Oct 12, 2010 13:39 GMT  ·  By

Conducting science has become a lot easier since investigators learned to use instruments to aid their senses, and the microscope was undoubtedly one of the greatest inventions ever. Now, experts are seeking to innovate it.

The work is being conducted by a team of researchers at the University of Freiburg Department of Microsystems Engineering (IMTEK).

At this point, the field of microscopy is beginning to reach its limits. Massive amounts of innovation have kept this area of study going for many years, but now it's time for an entirely new approach.

Physical limitations are currently the most severe microscopy is faced with, and most of these issues have to do with the very nature of the physics underlying the behavior of light particles called photons.

The same type of limit can be seen at work while driving on a foggy day. Visibility drops from several hundred meters to no more than 50 meters, and regular headlights become rather useless.

This happens because light is scattered in the fog, and the beams no longer hit the objects in front of you. The same thing is starting to happen as researchers try to improve microscope technologies.

One of the most common applications for these instruments is in cellular biology. However, when employed in this field, they become rather useless because of the way cells are organized.

Tissues can contain clusters featuring thousands of cells, and each individual component scatters light similar to how particles in fog do it. As such, the cells at the back of the sample become invisible.
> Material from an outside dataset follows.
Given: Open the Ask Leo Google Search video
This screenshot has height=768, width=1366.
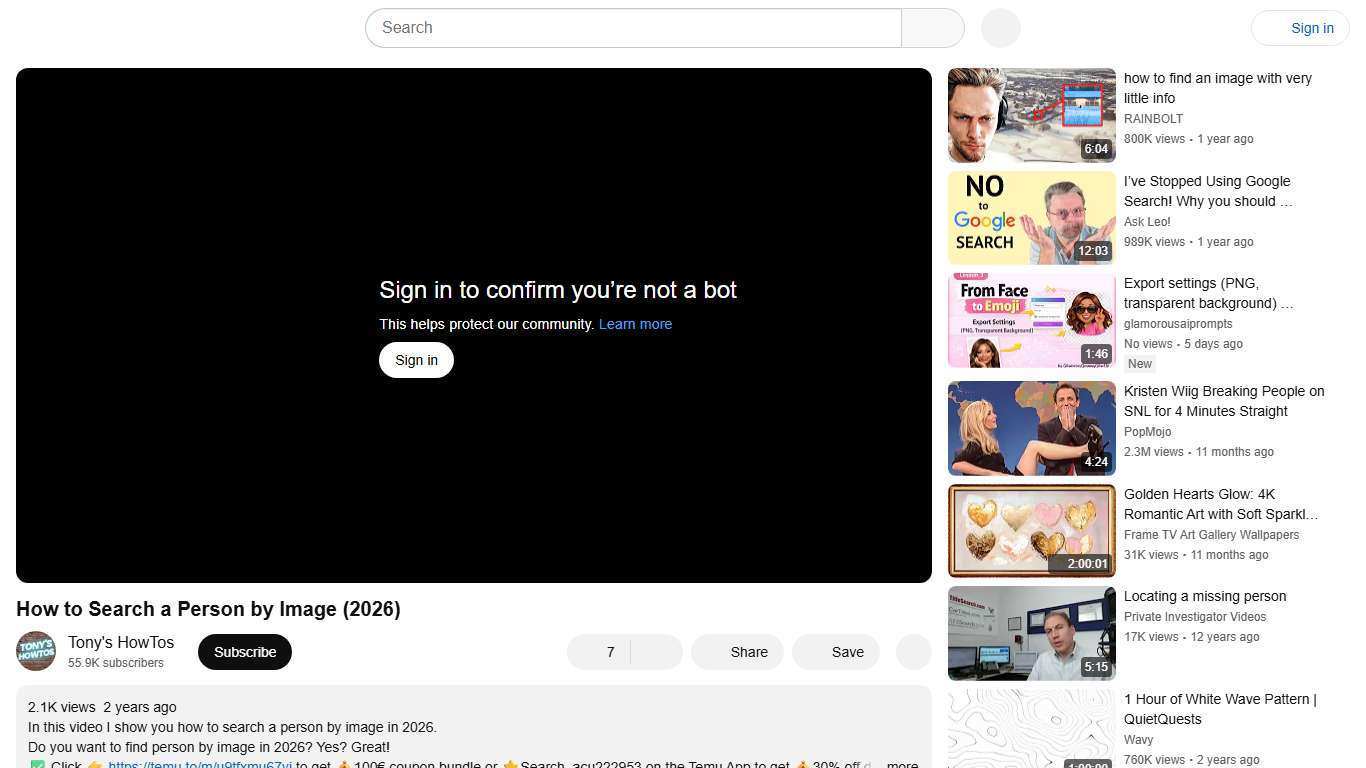Looking at the screenshot, I should [x=1031, y=217].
What Dr. Alexander Rohrbach, a IMTEK professor for bio- and nanophotonics wants to do is create a technology that will use self-reconstructing laser beams to clear this obstacle.
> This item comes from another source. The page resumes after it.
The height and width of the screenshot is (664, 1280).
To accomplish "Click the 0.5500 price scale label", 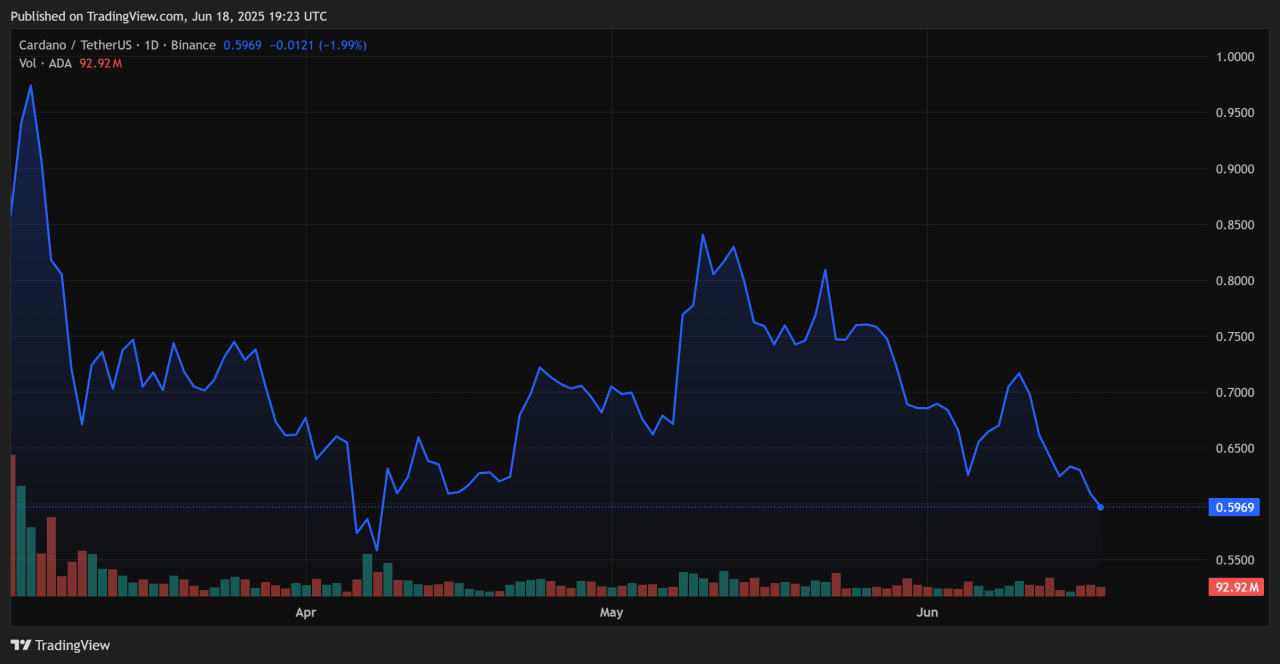I will tap(1232, 561).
The new approaches are based on “physical concepts [that] are at least as exciting as their technical realization,” the expert says, quoted by AlphaGalileo.

“We’ve been working on this for the last four years,” adds the professor's doctoral student, Florian Fahrbach.
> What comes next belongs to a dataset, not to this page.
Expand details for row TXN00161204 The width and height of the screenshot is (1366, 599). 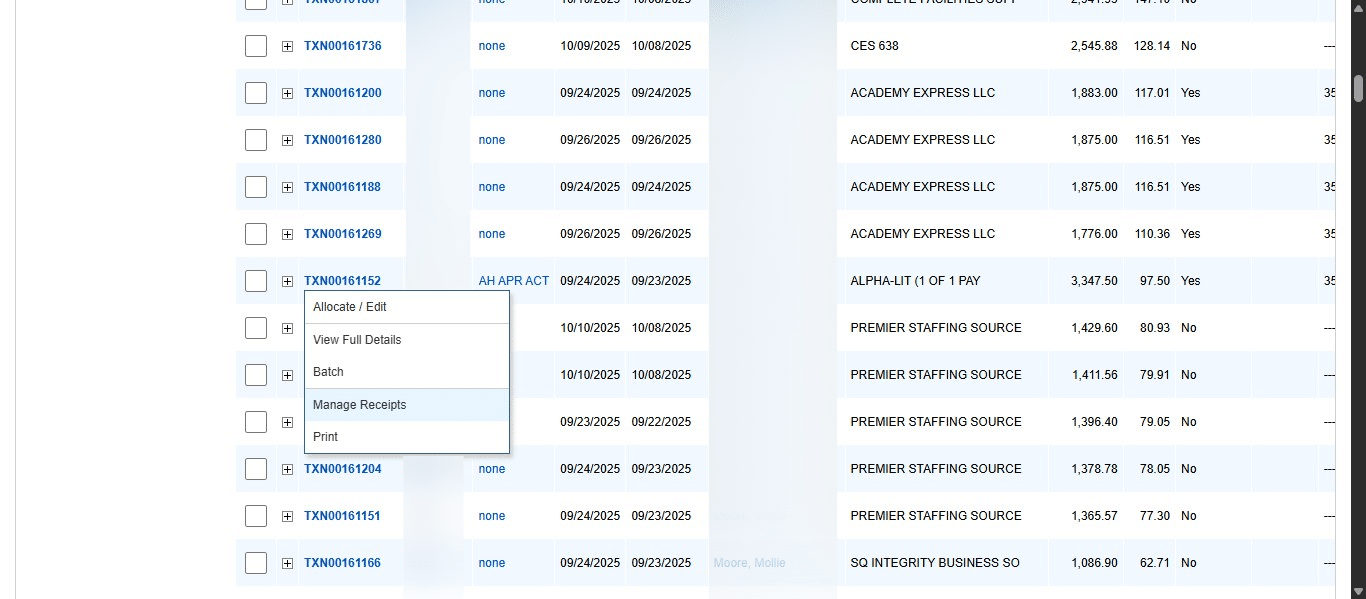coord(287,468)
“Without the support of the Freiburg Cluster of Excellence BIOSS – Center for Biological Signaling Studies and Carl Zeiss MicroImaging GmbH, it would have been very difficult to realize the concept we’re now presenting!” he says.

“We managed to achieve a direct transfer from basic research to application in the form of a new microscope. That's definitely what most researchers want!” the PhD student adds.

The new laser microscope is detailed in the upcoming November issue of the top scientific journal Nature Photonics.